SCUBA-2 All Sky Survey

From Wikipedia, the free encyclopedia

The SCUBA-2 All-Sky Survey (SASSy), is a major astronomical experiment using the James Clerk Maxwell Telescope in Hawaii.[1] A team of around 50 astronomers from the United Kingdom, Canada, the United States, Holland, and Japan aim to map a huge swathe of the sky to find rare galaxies and stars being formed. Contrary to its name, the project will at most only be able to map the sky that is visible from the James Clerk Maxwell Telescope in Hawaii; this counter-intuitive naming has precedents in professional astronomy.[2] [3] [4]
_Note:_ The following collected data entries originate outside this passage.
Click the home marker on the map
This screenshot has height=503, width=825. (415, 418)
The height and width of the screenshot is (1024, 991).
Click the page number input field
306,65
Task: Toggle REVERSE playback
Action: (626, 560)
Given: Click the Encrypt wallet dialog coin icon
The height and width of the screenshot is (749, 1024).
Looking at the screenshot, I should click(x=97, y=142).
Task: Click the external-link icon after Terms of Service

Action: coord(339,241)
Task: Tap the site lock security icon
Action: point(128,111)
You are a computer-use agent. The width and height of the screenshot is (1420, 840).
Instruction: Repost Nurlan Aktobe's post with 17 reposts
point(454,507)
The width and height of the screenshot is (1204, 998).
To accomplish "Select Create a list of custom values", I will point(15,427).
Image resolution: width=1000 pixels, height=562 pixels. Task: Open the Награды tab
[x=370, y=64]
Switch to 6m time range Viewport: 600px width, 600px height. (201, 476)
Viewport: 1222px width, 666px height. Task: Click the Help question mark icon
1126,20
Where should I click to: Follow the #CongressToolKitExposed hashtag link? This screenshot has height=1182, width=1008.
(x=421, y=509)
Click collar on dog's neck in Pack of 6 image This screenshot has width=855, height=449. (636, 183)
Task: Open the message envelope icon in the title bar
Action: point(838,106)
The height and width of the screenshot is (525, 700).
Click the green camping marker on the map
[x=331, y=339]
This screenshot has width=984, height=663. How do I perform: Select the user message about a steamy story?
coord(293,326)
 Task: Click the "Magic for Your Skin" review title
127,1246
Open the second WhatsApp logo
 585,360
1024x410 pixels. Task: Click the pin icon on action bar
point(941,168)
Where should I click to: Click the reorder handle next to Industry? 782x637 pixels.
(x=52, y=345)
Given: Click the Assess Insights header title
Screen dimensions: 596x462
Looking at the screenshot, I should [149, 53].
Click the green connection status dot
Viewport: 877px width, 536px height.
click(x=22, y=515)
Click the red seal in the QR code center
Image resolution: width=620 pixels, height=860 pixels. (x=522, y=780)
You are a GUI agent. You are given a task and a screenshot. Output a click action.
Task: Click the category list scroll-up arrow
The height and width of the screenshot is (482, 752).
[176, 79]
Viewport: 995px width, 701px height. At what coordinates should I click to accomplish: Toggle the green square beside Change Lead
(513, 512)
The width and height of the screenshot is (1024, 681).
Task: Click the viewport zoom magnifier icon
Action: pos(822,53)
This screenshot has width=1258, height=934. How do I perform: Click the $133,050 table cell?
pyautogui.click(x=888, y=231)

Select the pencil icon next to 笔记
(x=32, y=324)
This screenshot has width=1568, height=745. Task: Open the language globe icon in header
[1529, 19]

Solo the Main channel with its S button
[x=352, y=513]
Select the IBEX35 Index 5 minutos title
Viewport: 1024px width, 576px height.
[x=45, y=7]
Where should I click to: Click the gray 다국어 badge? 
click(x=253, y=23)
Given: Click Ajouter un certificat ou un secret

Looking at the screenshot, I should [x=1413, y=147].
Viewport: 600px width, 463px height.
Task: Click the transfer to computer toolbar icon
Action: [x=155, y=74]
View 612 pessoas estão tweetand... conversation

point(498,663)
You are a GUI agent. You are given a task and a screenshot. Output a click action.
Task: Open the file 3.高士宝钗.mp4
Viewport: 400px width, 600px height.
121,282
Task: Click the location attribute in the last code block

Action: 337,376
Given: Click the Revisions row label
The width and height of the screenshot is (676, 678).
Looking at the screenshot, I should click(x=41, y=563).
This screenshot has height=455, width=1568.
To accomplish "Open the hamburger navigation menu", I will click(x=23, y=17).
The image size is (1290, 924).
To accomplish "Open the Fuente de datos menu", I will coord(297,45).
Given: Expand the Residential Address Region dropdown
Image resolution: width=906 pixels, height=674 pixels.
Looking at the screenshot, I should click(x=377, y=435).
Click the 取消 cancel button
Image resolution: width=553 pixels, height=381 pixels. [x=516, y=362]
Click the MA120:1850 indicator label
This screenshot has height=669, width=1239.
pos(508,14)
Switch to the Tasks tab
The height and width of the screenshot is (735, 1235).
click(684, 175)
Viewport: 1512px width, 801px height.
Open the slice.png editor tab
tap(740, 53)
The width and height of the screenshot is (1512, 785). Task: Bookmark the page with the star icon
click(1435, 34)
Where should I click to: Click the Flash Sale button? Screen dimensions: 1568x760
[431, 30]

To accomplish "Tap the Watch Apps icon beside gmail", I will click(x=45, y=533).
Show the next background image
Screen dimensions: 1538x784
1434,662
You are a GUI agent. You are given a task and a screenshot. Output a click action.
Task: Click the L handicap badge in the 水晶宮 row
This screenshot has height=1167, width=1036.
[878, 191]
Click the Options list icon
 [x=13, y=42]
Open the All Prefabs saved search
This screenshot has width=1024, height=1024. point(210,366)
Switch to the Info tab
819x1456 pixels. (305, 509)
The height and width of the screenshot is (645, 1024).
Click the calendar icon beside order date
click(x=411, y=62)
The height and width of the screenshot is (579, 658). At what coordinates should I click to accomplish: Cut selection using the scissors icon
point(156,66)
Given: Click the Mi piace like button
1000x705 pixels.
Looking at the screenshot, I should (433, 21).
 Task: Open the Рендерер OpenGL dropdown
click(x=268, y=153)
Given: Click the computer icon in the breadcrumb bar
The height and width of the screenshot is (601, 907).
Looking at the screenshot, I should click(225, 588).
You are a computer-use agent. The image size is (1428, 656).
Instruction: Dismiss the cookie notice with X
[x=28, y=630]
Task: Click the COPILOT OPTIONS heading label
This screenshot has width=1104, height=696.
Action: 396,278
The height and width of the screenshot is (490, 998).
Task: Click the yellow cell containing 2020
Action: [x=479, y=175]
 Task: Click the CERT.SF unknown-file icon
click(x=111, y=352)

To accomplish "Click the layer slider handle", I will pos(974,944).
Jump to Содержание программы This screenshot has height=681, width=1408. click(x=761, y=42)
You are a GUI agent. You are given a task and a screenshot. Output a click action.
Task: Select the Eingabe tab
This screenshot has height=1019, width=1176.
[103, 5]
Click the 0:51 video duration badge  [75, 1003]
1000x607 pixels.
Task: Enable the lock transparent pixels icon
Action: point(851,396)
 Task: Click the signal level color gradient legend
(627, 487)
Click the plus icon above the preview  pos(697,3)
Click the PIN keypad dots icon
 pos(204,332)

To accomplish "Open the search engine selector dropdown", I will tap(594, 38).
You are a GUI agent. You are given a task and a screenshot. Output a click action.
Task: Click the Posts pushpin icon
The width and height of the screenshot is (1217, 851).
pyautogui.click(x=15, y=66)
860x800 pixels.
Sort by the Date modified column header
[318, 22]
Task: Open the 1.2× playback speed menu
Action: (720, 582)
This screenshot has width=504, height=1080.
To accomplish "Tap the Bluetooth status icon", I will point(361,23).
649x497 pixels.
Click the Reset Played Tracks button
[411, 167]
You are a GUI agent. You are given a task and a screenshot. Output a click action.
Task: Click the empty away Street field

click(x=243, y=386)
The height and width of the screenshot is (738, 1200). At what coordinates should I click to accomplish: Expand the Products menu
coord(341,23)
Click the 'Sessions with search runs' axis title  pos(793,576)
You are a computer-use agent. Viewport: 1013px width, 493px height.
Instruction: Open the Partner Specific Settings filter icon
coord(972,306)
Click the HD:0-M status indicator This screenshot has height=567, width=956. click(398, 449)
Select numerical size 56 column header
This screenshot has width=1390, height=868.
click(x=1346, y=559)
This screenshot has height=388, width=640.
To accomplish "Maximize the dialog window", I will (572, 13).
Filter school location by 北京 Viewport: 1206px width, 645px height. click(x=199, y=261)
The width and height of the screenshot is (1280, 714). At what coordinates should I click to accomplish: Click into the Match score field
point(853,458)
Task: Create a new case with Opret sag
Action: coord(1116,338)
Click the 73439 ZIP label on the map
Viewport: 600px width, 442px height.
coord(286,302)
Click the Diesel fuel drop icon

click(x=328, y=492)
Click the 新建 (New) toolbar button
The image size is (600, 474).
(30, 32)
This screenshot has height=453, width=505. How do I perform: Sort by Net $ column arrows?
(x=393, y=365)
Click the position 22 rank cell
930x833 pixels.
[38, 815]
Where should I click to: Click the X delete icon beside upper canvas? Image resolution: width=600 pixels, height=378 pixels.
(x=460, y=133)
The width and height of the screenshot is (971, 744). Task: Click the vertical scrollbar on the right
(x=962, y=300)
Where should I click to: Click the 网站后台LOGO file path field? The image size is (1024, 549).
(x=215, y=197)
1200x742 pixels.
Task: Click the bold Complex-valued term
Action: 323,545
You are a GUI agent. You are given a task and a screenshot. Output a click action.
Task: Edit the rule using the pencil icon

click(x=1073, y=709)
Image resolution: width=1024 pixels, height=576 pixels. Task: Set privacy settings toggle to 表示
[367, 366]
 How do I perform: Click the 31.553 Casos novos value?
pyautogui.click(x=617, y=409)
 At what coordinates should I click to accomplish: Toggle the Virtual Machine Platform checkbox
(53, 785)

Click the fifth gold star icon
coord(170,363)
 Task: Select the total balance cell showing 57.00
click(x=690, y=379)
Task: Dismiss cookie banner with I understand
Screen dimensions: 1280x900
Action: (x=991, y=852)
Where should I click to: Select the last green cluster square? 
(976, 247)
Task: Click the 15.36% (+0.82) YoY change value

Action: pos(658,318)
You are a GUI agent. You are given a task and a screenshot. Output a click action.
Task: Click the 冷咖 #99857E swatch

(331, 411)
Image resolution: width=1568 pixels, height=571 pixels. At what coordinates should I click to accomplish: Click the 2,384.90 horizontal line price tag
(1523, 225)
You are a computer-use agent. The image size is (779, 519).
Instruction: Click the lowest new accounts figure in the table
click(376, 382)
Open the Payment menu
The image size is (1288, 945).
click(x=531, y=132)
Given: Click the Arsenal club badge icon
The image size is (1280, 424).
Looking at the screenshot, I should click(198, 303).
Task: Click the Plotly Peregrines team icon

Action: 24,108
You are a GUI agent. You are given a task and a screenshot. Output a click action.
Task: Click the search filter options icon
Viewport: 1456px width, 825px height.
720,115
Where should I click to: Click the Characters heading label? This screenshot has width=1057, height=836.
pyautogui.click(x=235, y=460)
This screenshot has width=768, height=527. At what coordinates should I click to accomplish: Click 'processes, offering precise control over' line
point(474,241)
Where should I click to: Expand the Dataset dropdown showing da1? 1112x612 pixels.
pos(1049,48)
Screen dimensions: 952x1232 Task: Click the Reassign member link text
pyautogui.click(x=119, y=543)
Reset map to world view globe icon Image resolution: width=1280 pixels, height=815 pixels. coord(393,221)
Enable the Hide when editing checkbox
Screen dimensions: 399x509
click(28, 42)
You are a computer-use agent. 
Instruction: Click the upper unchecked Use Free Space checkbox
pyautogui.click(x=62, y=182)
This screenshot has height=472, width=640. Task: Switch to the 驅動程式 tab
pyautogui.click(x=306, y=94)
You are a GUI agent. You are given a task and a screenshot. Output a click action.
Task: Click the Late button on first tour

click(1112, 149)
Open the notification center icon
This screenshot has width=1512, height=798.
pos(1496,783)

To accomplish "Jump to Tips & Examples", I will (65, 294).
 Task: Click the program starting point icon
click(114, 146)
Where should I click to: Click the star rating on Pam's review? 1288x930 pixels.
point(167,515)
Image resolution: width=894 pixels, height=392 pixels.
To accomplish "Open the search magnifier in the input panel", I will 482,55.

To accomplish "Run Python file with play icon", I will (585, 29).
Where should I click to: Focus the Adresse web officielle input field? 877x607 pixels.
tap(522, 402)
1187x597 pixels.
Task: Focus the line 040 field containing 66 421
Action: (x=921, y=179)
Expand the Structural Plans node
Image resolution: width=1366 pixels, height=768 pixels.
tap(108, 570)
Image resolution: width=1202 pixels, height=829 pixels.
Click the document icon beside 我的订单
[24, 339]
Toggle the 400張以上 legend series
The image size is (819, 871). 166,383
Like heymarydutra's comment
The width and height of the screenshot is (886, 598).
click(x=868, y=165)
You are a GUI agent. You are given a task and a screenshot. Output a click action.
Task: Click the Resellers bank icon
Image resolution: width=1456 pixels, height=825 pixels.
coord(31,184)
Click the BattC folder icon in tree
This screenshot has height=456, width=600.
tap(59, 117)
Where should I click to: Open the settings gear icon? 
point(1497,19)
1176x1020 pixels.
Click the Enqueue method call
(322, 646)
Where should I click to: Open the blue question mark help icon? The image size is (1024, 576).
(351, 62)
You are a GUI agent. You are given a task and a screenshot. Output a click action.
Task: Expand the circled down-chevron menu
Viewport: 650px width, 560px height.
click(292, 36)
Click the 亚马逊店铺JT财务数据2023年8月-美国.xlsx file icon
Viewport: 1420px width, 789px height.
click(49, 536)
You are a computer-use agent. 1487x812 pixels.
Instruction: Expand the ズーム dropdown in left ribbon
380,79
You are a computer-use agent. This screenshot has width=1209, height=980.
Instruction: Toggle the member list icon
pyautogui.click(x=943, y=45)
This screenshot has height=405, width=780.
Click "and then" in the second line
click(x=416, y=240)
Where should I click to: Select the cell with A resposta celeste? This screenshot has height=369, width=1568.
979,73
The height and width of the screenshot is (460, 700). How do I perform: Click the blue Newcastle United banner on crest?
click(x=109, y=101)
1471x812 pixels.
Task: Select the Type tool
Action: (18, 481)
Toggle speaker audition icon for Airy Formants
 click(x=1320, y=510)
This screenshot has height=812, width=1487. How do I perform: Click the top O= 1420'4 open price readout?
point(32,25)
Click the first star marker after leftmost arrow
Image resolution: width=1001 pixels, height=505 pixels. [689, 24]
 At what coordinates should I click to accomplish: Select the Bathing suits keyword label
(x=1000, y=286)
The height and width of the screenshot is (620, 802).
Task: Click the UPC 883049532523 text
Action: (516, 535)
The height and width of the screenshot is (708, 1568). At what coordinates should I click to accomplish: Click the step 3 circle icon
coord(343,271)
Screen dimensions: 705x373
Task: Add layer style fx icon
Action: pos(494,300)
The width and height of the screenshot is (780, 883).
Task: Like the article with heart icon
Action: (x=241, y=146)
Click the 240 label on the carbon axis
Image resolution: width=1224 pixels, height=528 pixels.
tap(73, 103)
SASSy is one of the major "legacy surveys" on the James Clerk Maxwell Telescope.[5] It is the second-largest such legacy survey in terms of time on this telescope, and in terms of notional facility time is "worth" over £1 million.

Contents

[edit] Scientific goals of SASSy

This project seeks to answer the following questions:

  • Is there an undiscovered population of extreme luminosity galaxies?
  • What are the number counts of bright sub-mm galaxies?
  • What is the fraction of lensed sub-mm sources?
  • Is there an undiscovered population of cold local galaxies?
  • How many infrared dark clouds are there in our Galaxy and how are they distributed?
  • What is the relation of infrared dark clouds to star formation and Galactic structure?
  • Is there an underlying unknown population of star formation?
  • What is the fraction of clustered vs isolated star formation?
  • What is the answer to the distributed T-Tauri problem?

This project will also assist in the foreground subtraction and calibration of the Plank microwave background satellite.[6]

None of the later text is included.